Version 2024-01-15, Arvid Lundervold


[![Google Colab](https://colab.research.google.com/assets/colab-badge.svg)](https://colab.research.google.com/github/MMIV-ML/ELMED219/blob/main/Lab3-GenAI/lab3-genAI-nlp-explore.ipynb)


# Lab 3 Generative AI - NLP explore (GPT-2)

We here assume PyTorch and the [transformers](https://huggingface.co/docs/transformers/index) library (from Hugging Face, which provides easy access to pre-trained models and their tokenizers) are installed, if not, run the following cell:

```python
!pip install torch
!pip install transformers
```

To find the Token ID of the word "patient" in a GPT model using Python, you would typically use a tokenizer compatible with the GPT model. One of the most common libraries for this purpose is Hugging Face's Transformers library, which provides easy access to pre-trained models and their tokenizers.

Here's a Python code snippet that demonstrates how to find the Token ID for "patient" using the GPT-2 tokenizer:

In [16]:
from transformers import GPT2Tokenizer
import torch

In [18]:
def get_token_id(word):
    # Load the tokenizer for GPT-2
    tokenizer = GPT2Tokenizer.from_pretrained("gpt2")

    # Encode the word to get its Token ID
    token_id = tokenizer.encode(word, add_special_tokens=False)

    return token_id

# Example usage

for word in ["The", "patient", "has", "a", "fever", "."]:
    token_id = get_token_id(word)
    print(f"Token ID for '{word}': {token_id}") 


Token ID for 'The': [464]
Token ID for 'patient': [26029]
Token ID for 'has': [10134]
Token ID for 'a': [64]
Token ID for 'fever': [69, 964]
Token ID for '.': [13]



To retrieve the embedding vector for a specific token (like "patient" with Token ID 26029) in a model like GPT-2, you need to access the model's embedding layer.
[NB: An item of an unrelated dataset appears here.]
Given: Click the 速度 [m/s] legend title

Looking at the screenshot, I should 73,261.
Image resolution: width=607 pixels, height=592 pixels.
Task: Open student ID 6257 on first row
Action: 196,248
This layer maps each Token ID to a high-dimensional vector, which represents the token in the model's learned feature space.
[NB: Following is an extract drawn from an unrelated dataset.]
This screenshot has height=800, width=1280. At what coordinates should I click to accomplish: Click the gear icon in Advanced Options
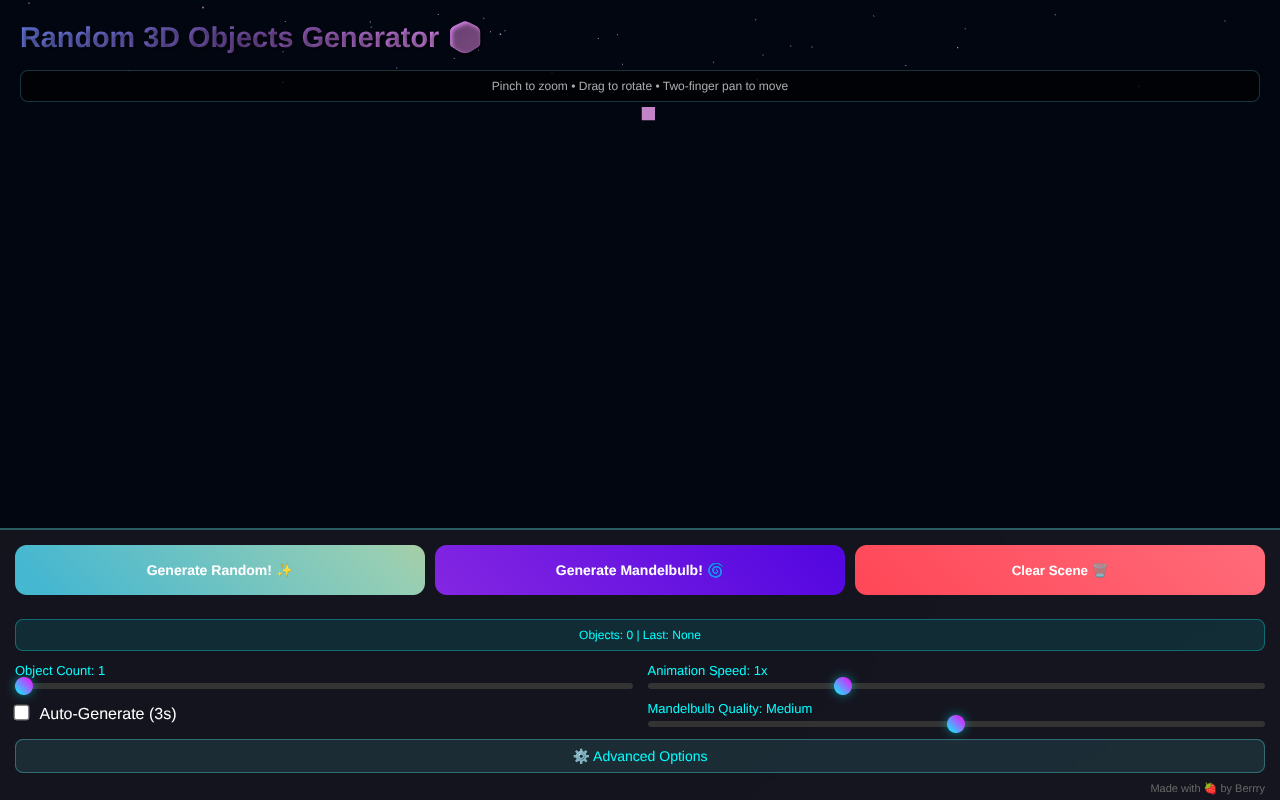click(x=581, y=756)
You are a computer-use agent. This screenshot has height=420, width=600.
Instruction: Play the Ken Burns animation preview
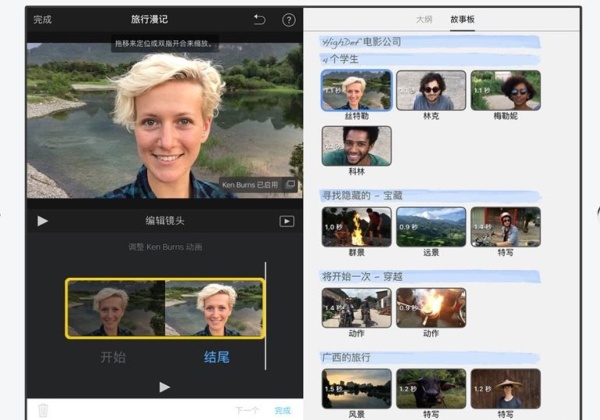pos(165,387)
Here's how you can retrieve the embedding vector for the word "patient" in GPT-2 using Python and the Hugging Face Transformers library:

In [9]:
from transformers import GPT2Model, GPT2Tokenizer

def get_embedding_vector(word):
    # Load the tokenizer and model for GPT-2
    tokenizer = GPT2Tokenizer.from_pretrained("gpt2")
    model = GPT2Model.from_pretrained("gpt2")

    # Encode the word to get its Token ID
    token_id = tokenizer.encode(word, add_special_tokens=False)

    # Retrieve the embedding for the Token ID
    embeddings = model.get_input_embeddings()
    word_embedding = embeddings(torch.LongTensor(token_id))

    return word_embedding

# Example usage
word = "patient"
embedding_vector = get_embedding_vector(word)
print(f"Embedding vector for '{word}': shape = {embedding_vector.shape} {embedding_vector}")


Embedding vector for 'patient': shape = torch.Size([1, 768]) tensor([[-1.2062e-01, -3.6002e-01,  1.5080e-01, -9.3105e-02, -6.0587e-02,
         -2.5183e-01, -3.5659e-01, -1.8158e-01, -2.6167e-01,  8.3643e-02,
          3.1463e-01,  2.2771e-01,  4.7810e-03, -1.3722e-01, -2.8546e-02,
         -8.3280e-02, -4.7087e-02, -1.6795e-01,  7.5017e-03,  8.9747e-02,
         -1.5150e-01,  1.1515e-01,  1.2865e-01, -1.0377e-01, -1.1852e-01,
         -1.0153e-01,  1.2508e-01, -1.3948e-01, -4.8302e-02,  9.5049e-02,
         -2.9984e-02, -4.5584e-02,  3.0392e-02, -1.2178e-03, -6.5477e-02,
          7.5003e-02, -3.1934e-01, -1.2183e-02,  2.3057e-01,  7.4451e-02,
         -3.0815e-01, -6.5707e-02,  1.4448e-01, -1.9877e-02, -7.7836e-02,
          1.1676e-01,  1.0865e-02, -1.6200e-01, -2.0710e-01, -2.1135e-01,
         -1.4299e-01,  9.1997e-02,  1.2531e-01, -4.3654e-02,  4.0772e-02,
         -3.0279e-01,  7.5637e-02, -1.2184e-01,  1.0579e-01,  7.6688e-02,
         -1.2078e-01, -4.7883e-02, -3.6084e-03,  6.

Keep in mind that the embedding vector is a high-dimensional tensor (usually several hundred dimensions), and its values are learned during the model's training process. The specific values in this vector capture semantic and syntactic information about the word as learned by the model from its training data.